= Work instruction =
The copy you return should hold only the lines from the top of the data below through the line with "Click the Serial button", each duplicated exactly and with no pictures.

= Data shown =
================================
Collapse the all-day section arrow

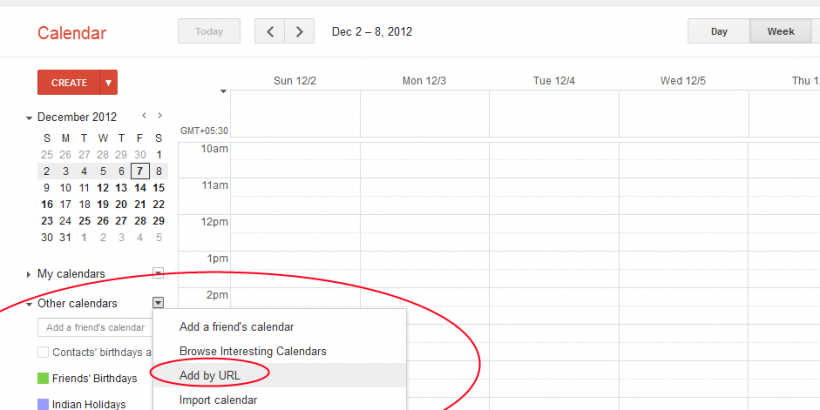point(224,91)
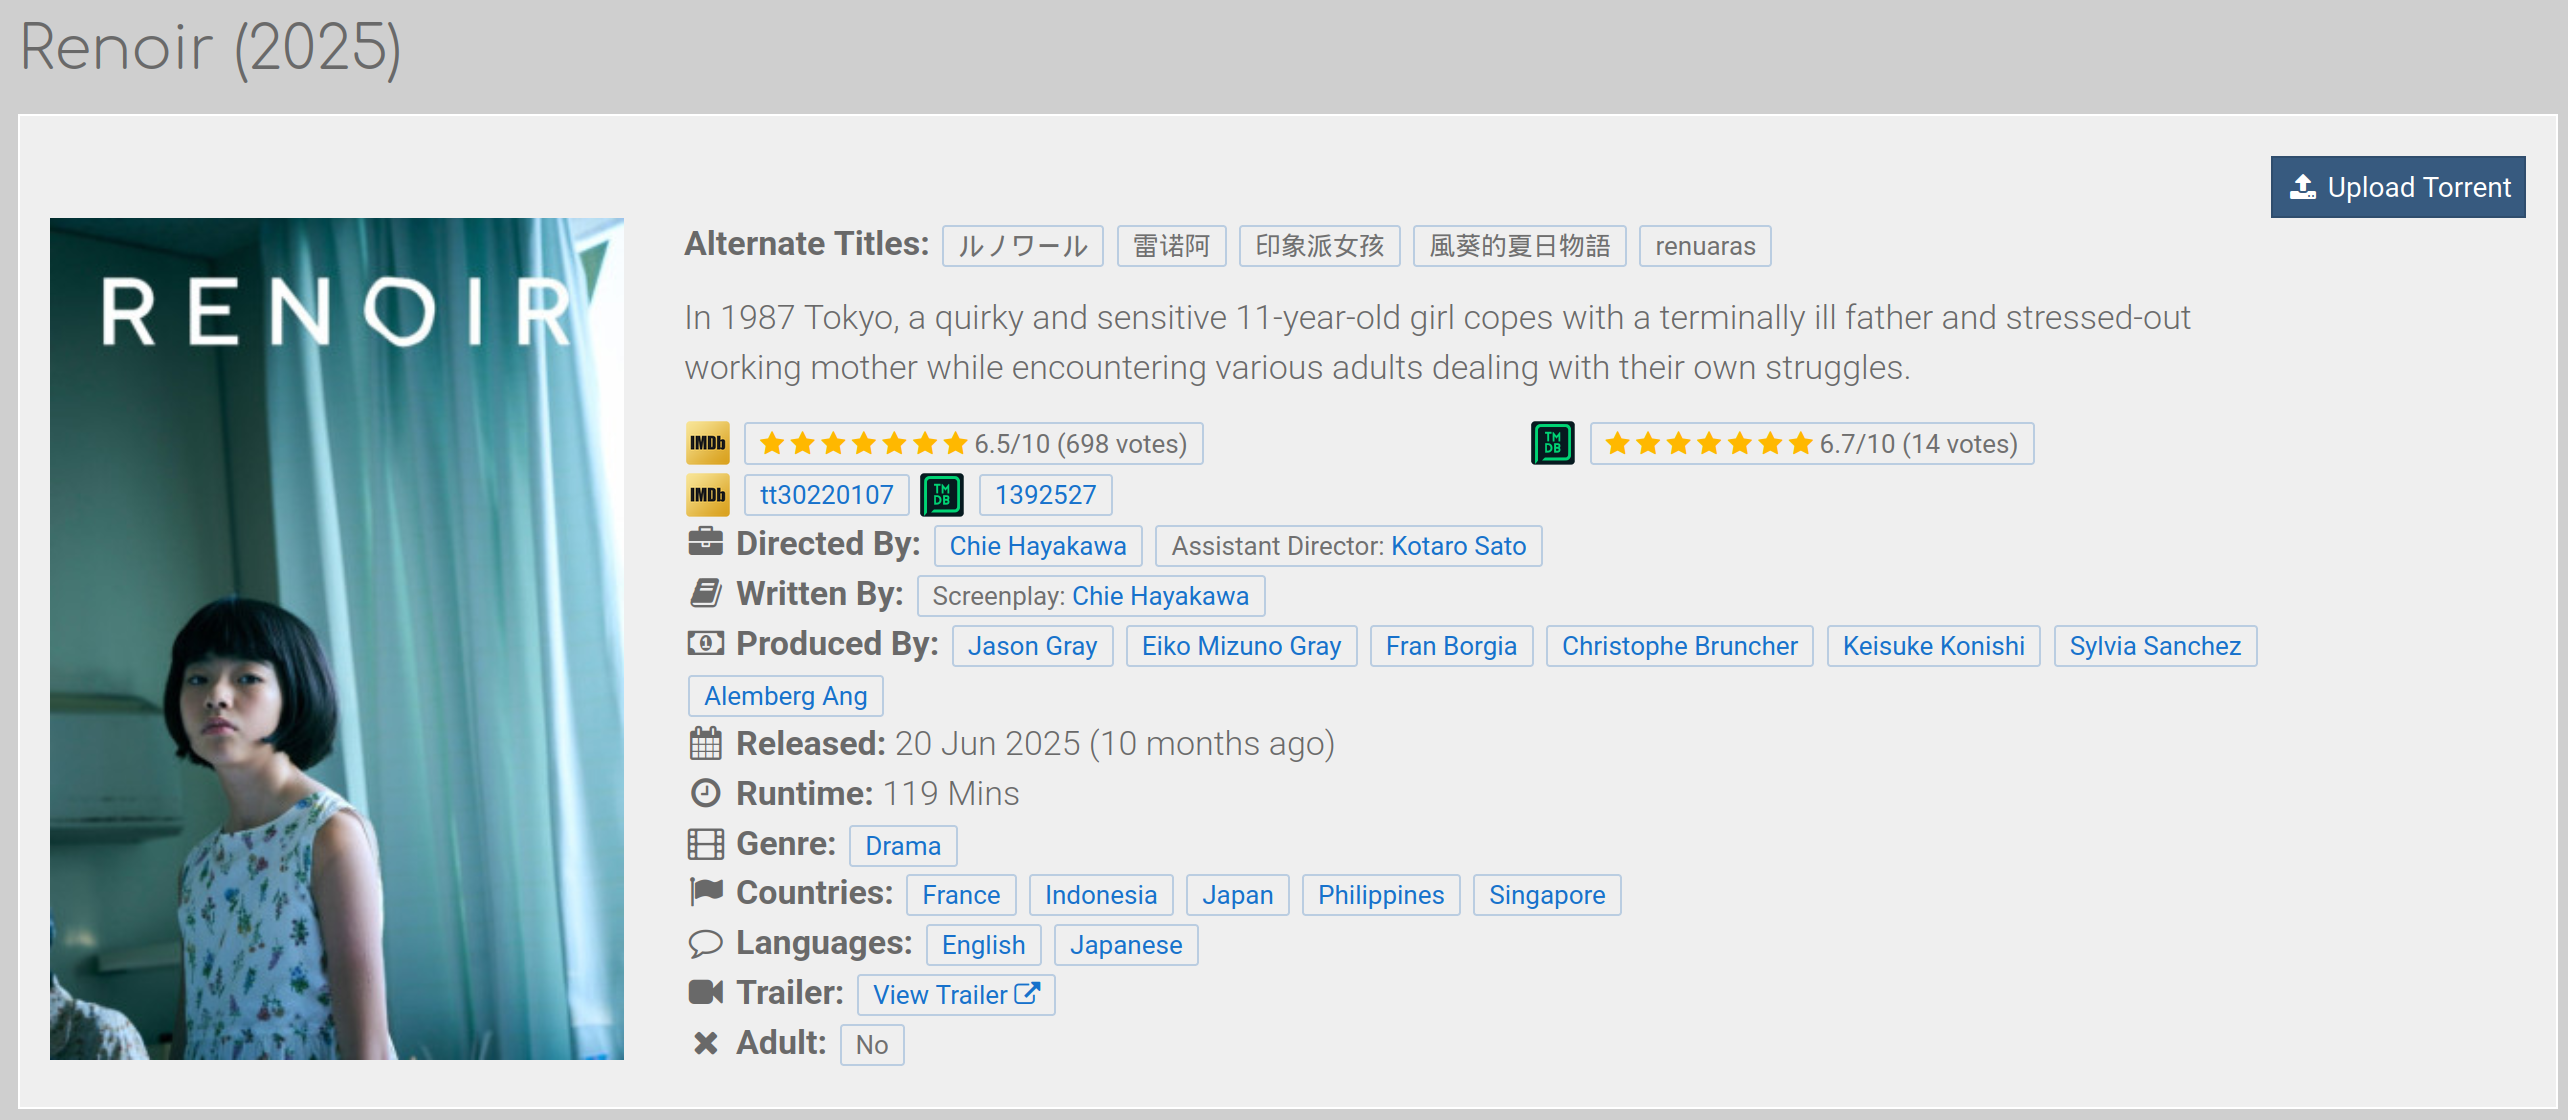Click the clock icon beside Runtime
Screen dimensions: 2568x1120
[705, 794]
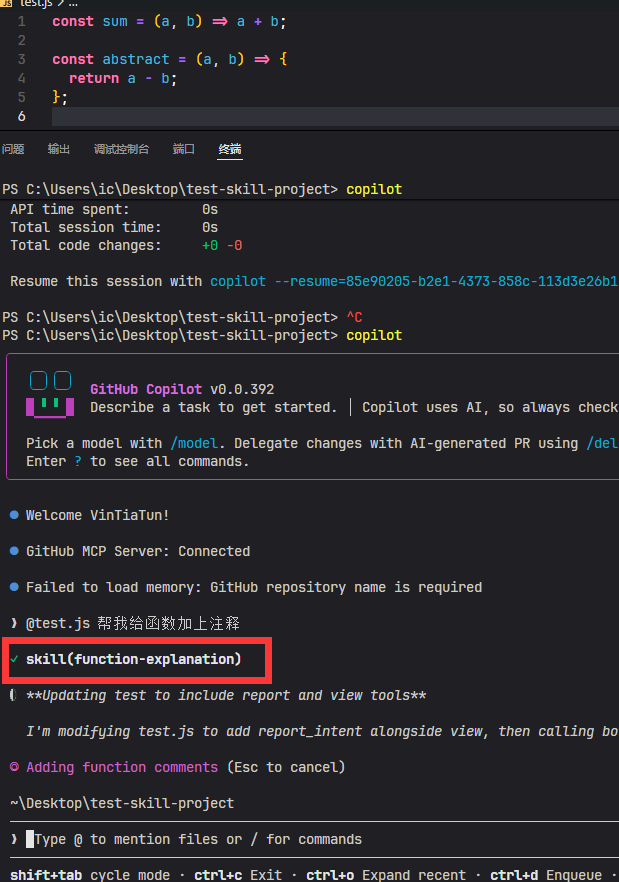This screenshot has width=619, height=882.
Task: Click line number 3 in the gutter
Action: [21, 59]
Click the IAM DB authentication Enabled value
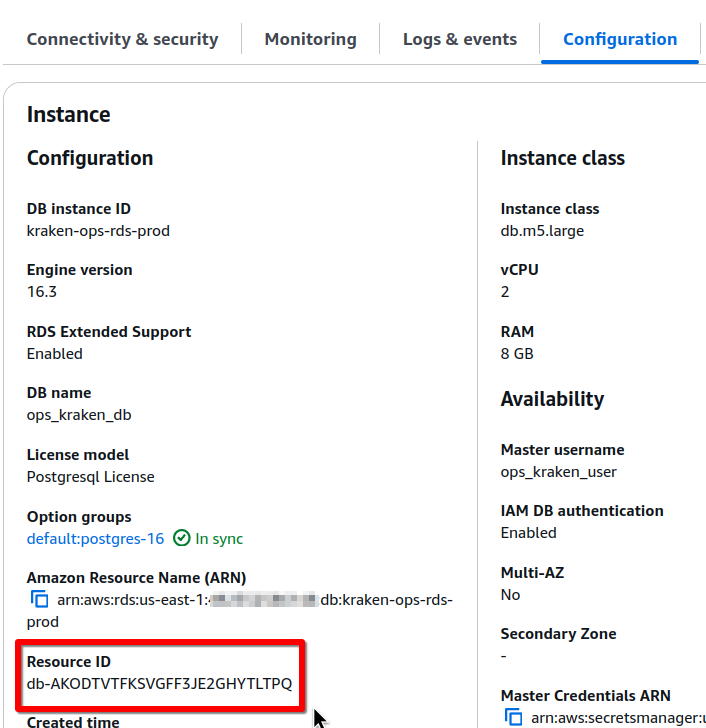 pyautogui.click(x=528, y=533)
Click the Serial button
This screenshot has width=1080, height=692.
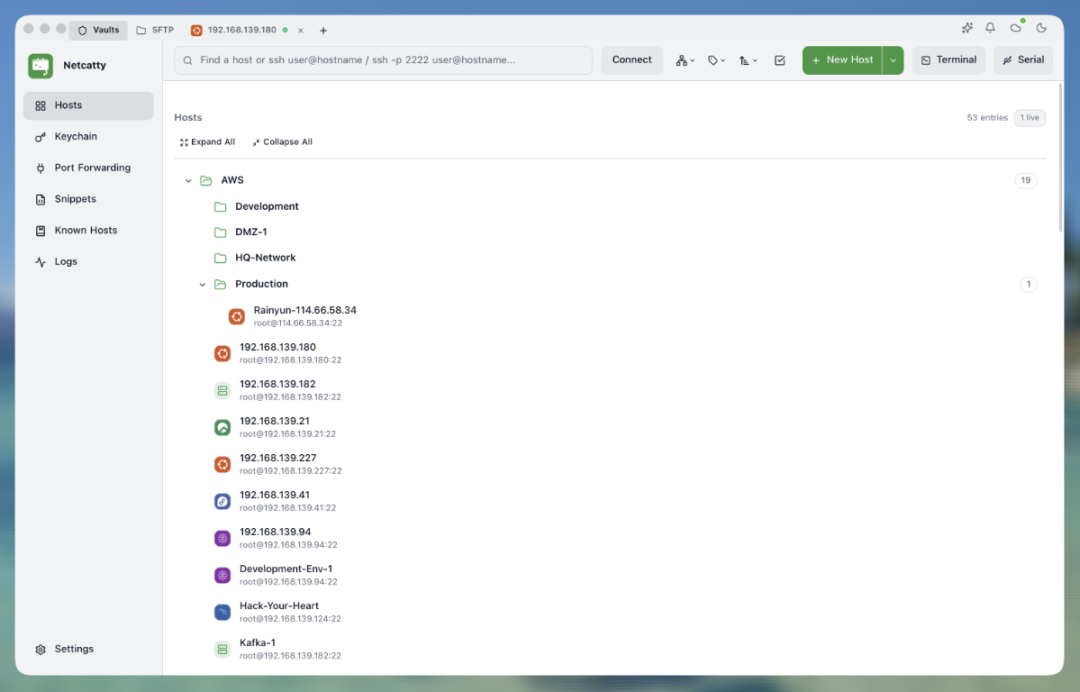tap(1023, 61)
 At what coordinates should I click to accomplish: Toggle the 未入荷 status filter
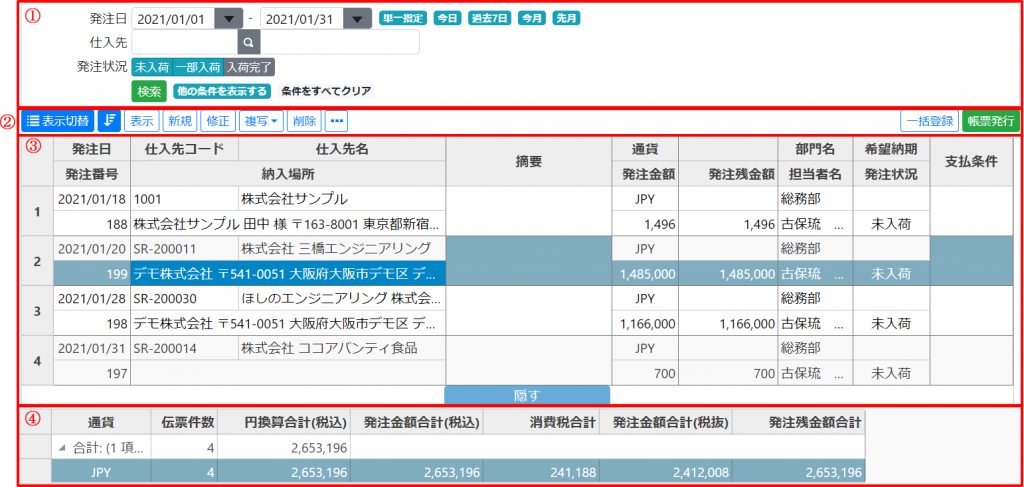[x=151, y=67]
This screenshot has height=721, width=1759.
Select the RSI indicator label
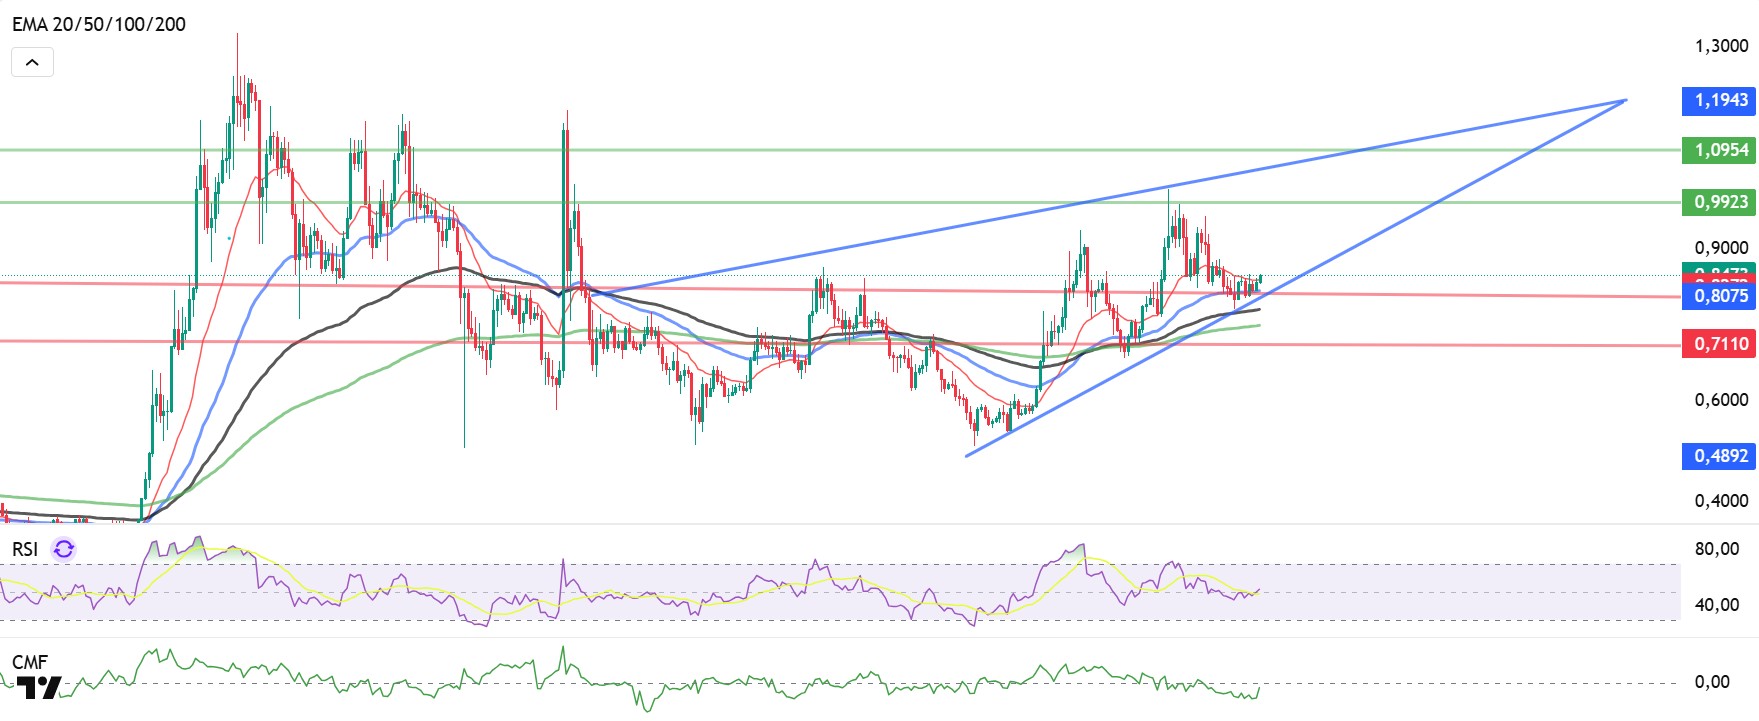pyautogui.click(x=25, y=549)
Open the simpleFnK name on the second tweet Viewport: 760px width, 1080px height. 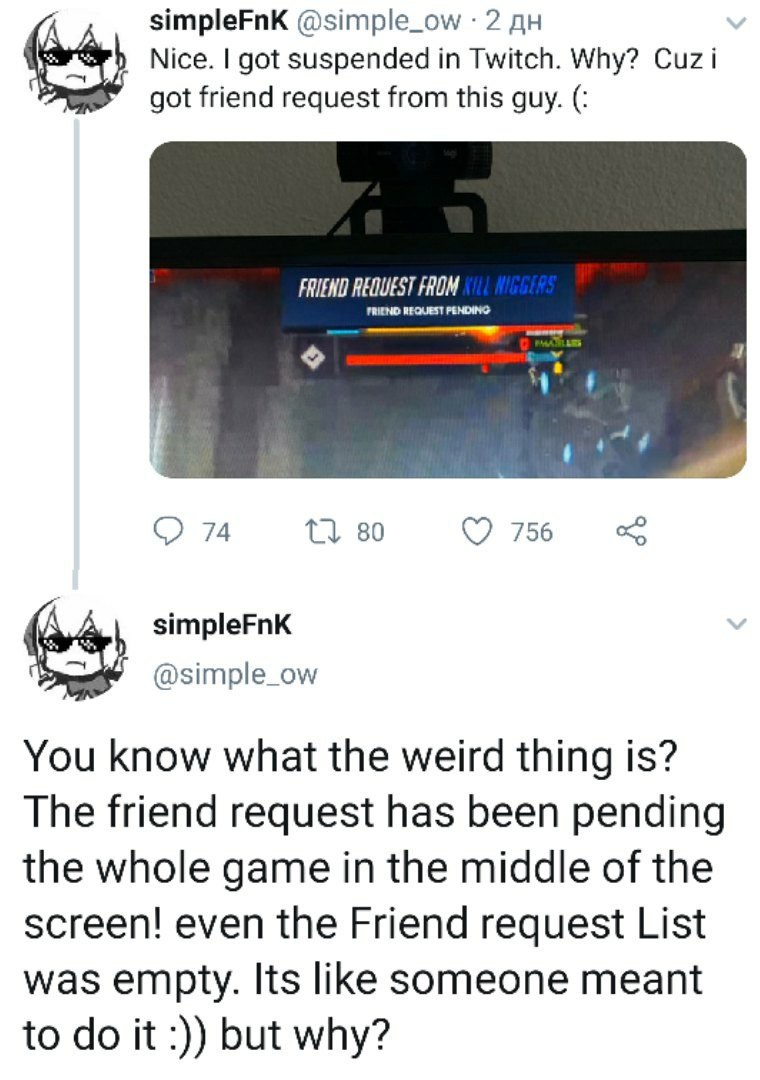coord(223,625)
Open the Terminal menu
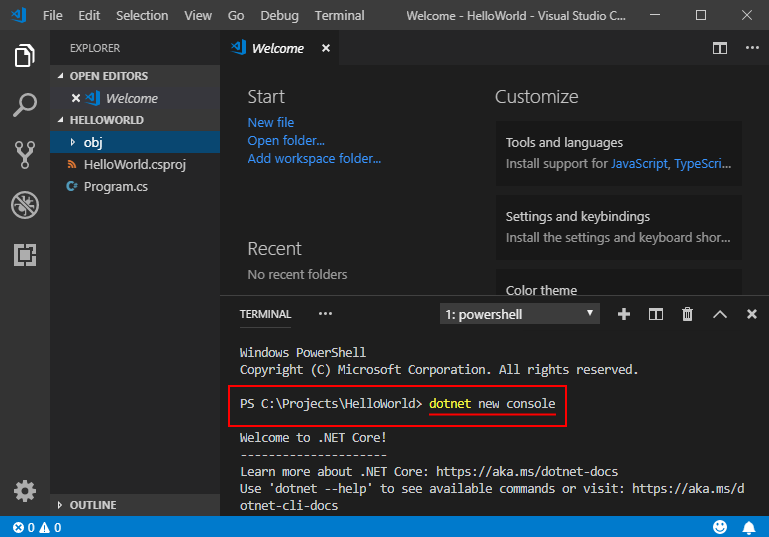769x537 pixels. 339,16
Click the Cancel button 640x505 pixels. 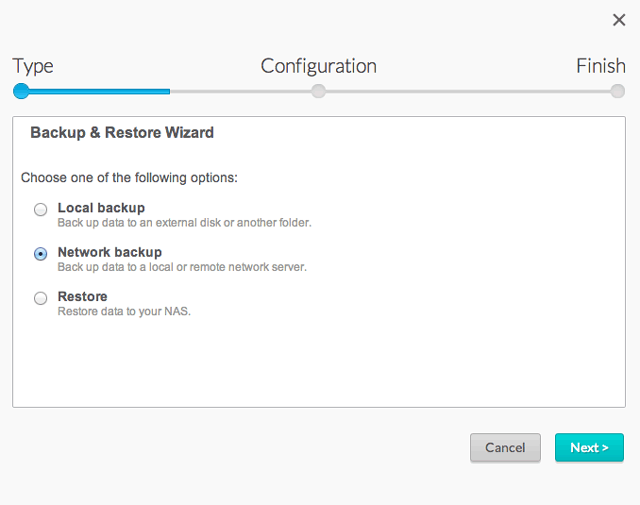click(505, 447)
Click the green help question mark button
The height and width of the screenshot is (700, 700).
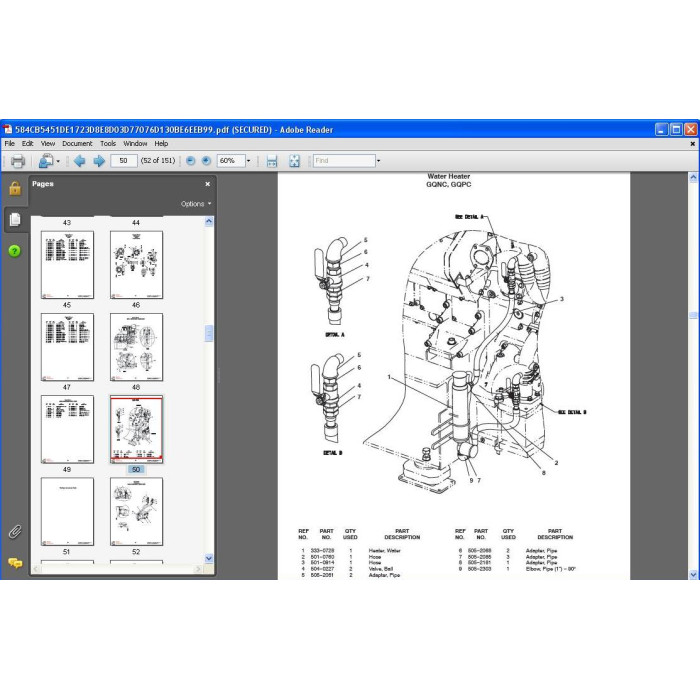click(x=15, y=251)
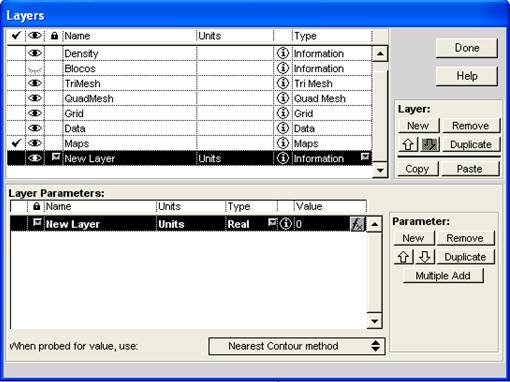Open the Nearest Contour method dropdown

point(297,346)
================================
= Response =
Collapse the all-day section arrow

point(224,91)
Click the clock icon beside Runtime
Screen dimensions: 2568x1120
[705, 794]
This screenshot has width=619, height=882.
Task: Click line number 3 in the gutter
Action: [21, 59]
Click the IAM DB authentication Enabled value
 pyautogui.click(x=528, y=533)
Click the Serial button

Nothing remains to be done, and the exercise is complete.